Machine learning systems come in many varieties, so it is helpful to categorize them into broad types based on the following criteria:

- The way they are supervised during training (such as supervised, unsupervised, semi-supervised, self-supervised, and others)
- Whether they can learn incrementally in real-time (online learning) or require a complete dataset for training (batch learning)
- Whether they operate by comparing new data points to known data points or by identifying patterns in the training data to build a predictive model, similar to the approach scientists use (instance-based versus model-based learning)

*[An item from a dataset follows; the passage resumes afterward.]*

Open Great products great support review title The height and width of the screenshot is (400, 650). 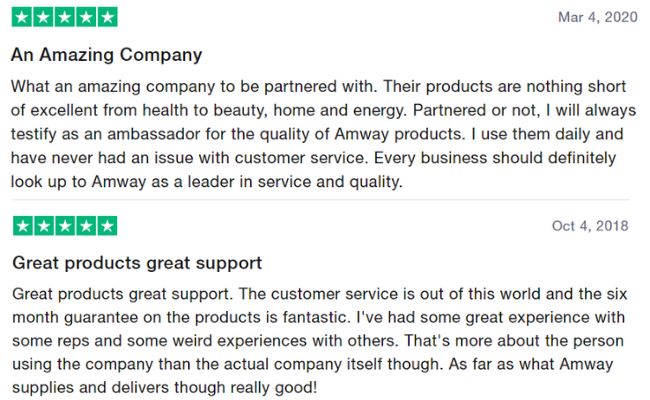coord(137,263)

These criteria are not mutually exclusive and can be combined in various ways. For example, a cutting-edge spam filter might learn continuously using a deep neural network trained with human-labeled examples of spam and non-spam messages, making it an online, model-based, supervised learning system.

### Supervision

Machine learning systems can be categorized based on the level and type of supervision they receive during training. While there are numerous classifications, we will focus on the primary ones: supervised learning, unsupervised learning, self-supervised learning, semi-supervised learning, and reinforcement learning.

#### Supervised learning

Supervised machine learning is a type of machine learning where the model is trained on labeled data. In this approach, the algorithm learns to map input data (features) to the correct output (labels) based on examples provided in the training dataset. The main goal is to learn a function that, given new input data, can predict the corresponding output.

**Examples:**

1. **Email Spam Filter**: A system that learns from a dataset of emails labeled as "spam" or "not spam" to classify new incoming emails accordingly. It uses features like the email content, sender information, and subject line to make predictions about whether an email is likely to be spam.

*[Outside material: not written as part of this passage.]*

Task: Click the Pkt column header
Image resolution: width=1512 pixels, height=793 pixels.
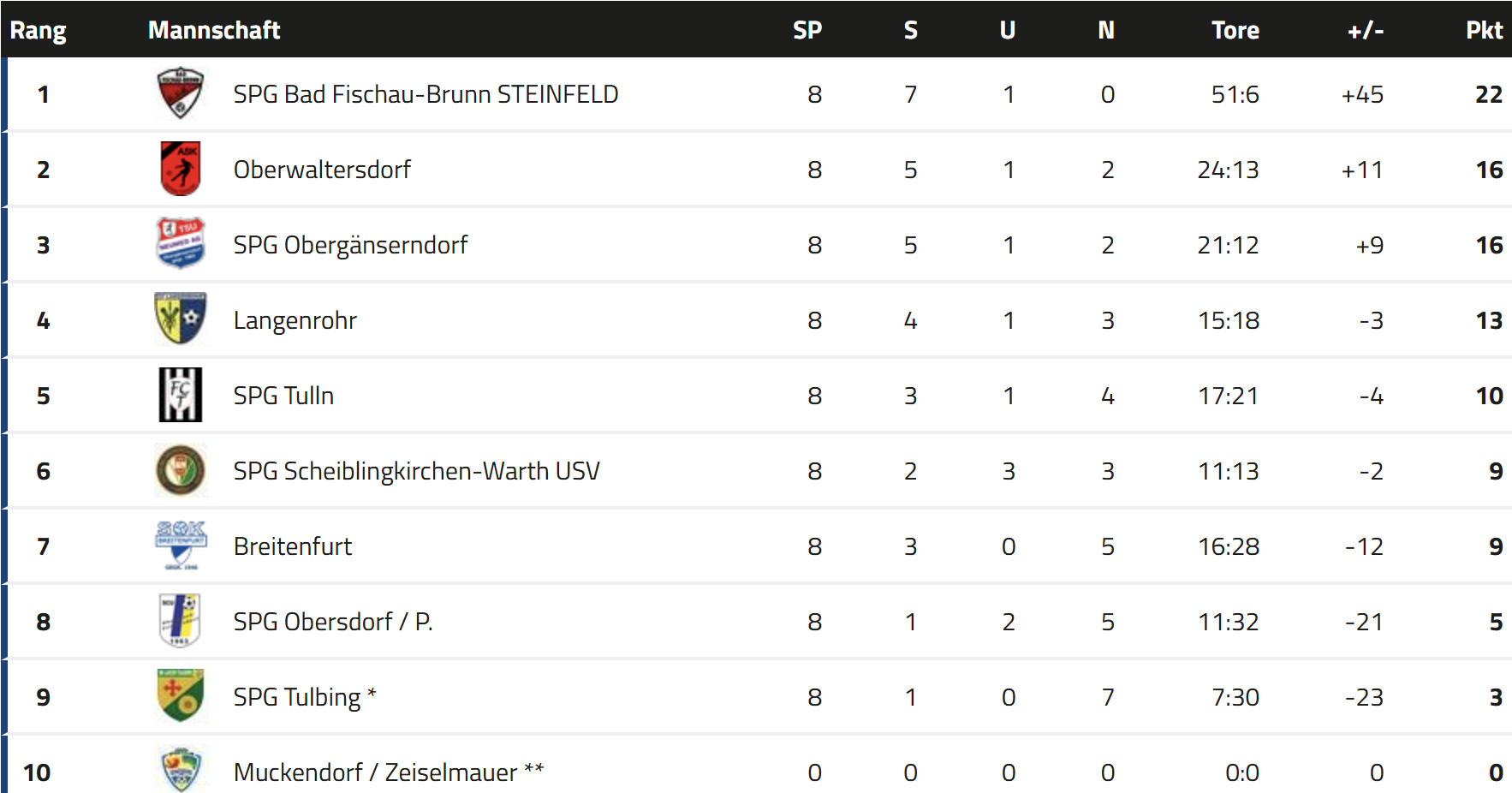Action: (1484, 30)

2. **Credit Scoring System**: A system that evaluates the creditworthiness of individuals applying for loans by learning from past data containing the applicant's financial history, demographic information, and previous loan repayment behavior. The system predicts whether a new applicant is likely to default on a loan.

3. **Speech Recognition System**: A system that learns to transcribe spoken language into text by training on audio recordings paired with their corresponding transcriptions. It identifies patterns in the sounds associated with particular words or phrases to accurately convert speech to text.

4. **Image Classification System**: A system that identifies objects in images by training on a dataset of images labeled with different categories (e.g., "cat," "dog," "car"). It learns to recognize visual patterns and features that differentiate one category from another.

5. **House Price Prediction System:** A house price prediction system is designed to estimate the selling price of a house based on various features like the size (square footage), number of bedrooms and bathrooms, location (city, neighborhood), age of the property, proximity to amenities (schools, parks), and other relevant factors.

#### Two Important Types of Supervised Learning

1. **Classification**
   - **Purpose**: To categorize input data into discrete classes or categories.
   - **Description**: In classification tasks, the output variable is a categorical label. The algorithm learns to assign inputs to one or more predefined classes based on the training data. The output is a discrete value that represents a specific class or category.
   - **Examples**:
     - **Email Spam Detection**: Classifying emails as "spam" or "not spam."
     - **Image Recognition**: Classifying images into categories like "cat," "dog," "car," etc.
     - **Sentiment Analysis**: Determining if a review or social media post is "positive," "negative," or "neutral."
     - **Medical Diagnosis**: Identifying if a tumor is "benign" or "malignant" based on medical imaging data.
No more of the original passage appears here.